第 話 オカルト

 丑三つ時。一見して占いの露店であるその店は、普通の占いが開店している当たり前の時間帯に、普通に過ごしていたら出会えるような易者えきしゃが座っているらしかった。あなたが出歩いたのは胸騒ぎからだった。


「あらあなたよく来れたわね? ここは普通の人しか見つけられないはずなのだけど」


 あなたは夜久舞宵の姿を想像する。

 あなたの想像した姿の夜久舞宵がそこにいた。

 あなたは叫んだ。お前は小説のキャラクターのはずだろう。


「私は夜久舞宵。職業は……今風にいっても占い師かしら」


 夜久がそう言って自己紹介する。歳は未成年にも見えなくない。場と釣り合ってなくて、あなたは違和感が増してくる。


「ここに座って、占いをする?」


 あなたは思わず頷いてしまう。


「そう、長居したいかもしれないものね」


 夜久が訳知り顔で微笑む。


「なんたってあなたはそう、希望をご所望みたいだから、今すぐ座って占いたくなるかもしれないものね」


 あなたは驚いた。まだ、何も話していないのに、それを聞いた夜久が言う。


「なんで知っているか? ですってなんででしょうね」


 静寂が包む。そういえば繁華街のはずなのに人通りがない。


「いいわ、あなたのその願い叶えてあげる」


 夜久が空いていた椅子を指さした。あなたは振り返って周りを見る。


「でももう引き返せないわ。夢ならあなたの頬をつねって目を醒ませば、お日様の輝く日常に戻れるはずよ」


 あなたは動こうともしなかった。


「何どうしても未来をみたいんだって? あなたみたいな用心深さ、私は好きよ。でもあなたはきっと進む」


 夜久は机の上でシャッフルしていたカードをまとめる。女性の手では持ちにくそうな大きさだ。表紙は黒と青のチェック柄だった。


「あなたには今日これを見せるわ。タロット。魔術的要素が詰まったライダー版タロット」


 大事そうに夜久がカードをなでる。


「見せる前にこのタロットとの出会いを語るわね。これはそう、人生の岐路をさ迷っていた時に手に入れたの。あるところにはあるものよ。それがこんなかたちで役に立つなんて。これが縁というものかしらね?」


 あなたはそんなことはいい。早く占いたいと思う。それが伝わったのか夜久が言葉を告げる。


「さて、じゃあケルト十字法の最終結果を見せるわよ。覚悟はいい?」


 あなたは最終結果に所詮占いかと思う。


「……よ。なに? 知ってるって? コールドリーディング? 当たるも八卦当たらぬも八卦?」


 不気味に夜久は口角を歪ませる。


「でもあなたは質問者を開いていない? そうよね?」


 夜久がカードを開く、この位置質問者の立場を示したものなの。剣の2の逆位置ね、と夜久がカードを解説する。

「このカードが今、あなたの立場を示したってこと教えてあげるわ」


 一息入れて夜久が語る。


「剣の2の逆位置の意味はウソ、不信、裏切り、サギ、度。可笑しい。だってあなた全く信じていないもの。このカードはこう言っているのよ、あなた全く信じていないでしょう、と。つまりこれは本当の占い結果じゃないのよ。いい? 不思議になった? 分からない?」


 脇目も振らずまっすぐに見た夜久があなたに話す。


「あらあら可笑しい。私と同じね。私もこの結果が出たあと、真剣に質問を変えて、念じて8回占ったわ。
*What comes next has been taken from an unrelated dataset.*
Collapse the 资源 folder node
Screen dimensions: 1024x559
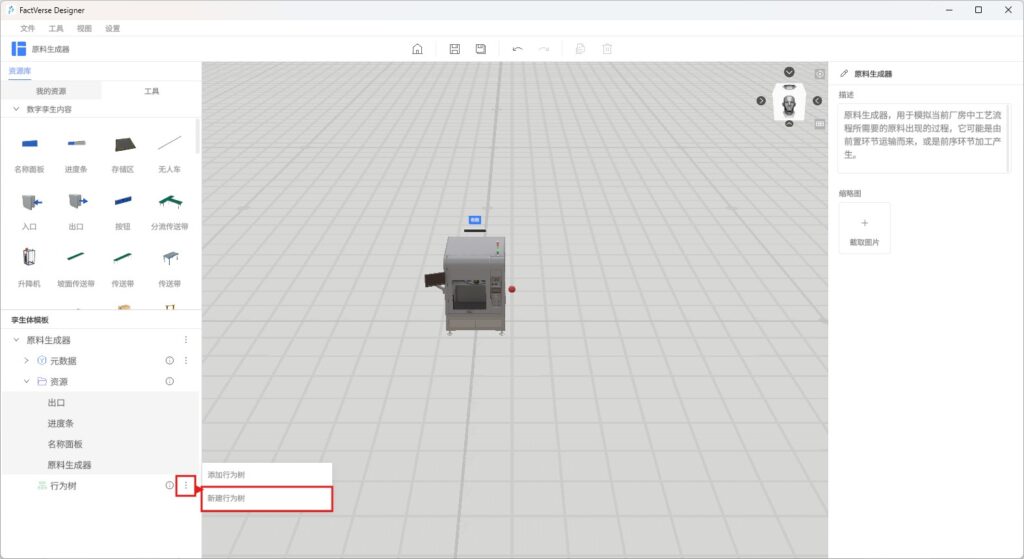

そのうち7回は大アルカナの13の死神の正位置か剣の9の逆位置が質問者の位置か最終結果に出たわ。あの時の私には死を連想するには十分だった。占った質問の中で唯一死を連想しない結果がでた行動をとったわ。結果的に……私はまだ生きている」


 どう? あなたは不思議に思ったかしら。


「化け物を見たような眼で見ないでくれるかしら。あらあら可笑しい。化け物はお互い様よ。オカルトは確かにあるのよ」


 そんなオカルトあるはずないとあなたは思う。


「眼に見えない世界はあるのよ。例えば紫外線」


 屁理屈だとあなたは思った。


「あなたは眼に見えるものだけで生きていたのかしら」


 夜久がカードをシャッフルしスプレットを立てる。


「あなたは間違っていないわ。進みなさい」


 ふふふと夜久が笑う声がする。あなたは夜久の声を背にその場を離れた。振り返ると夜久舞が、最終結果の位置をめくるところだった。


 あなたはどこでもいい。ここではない場所に行きたかった。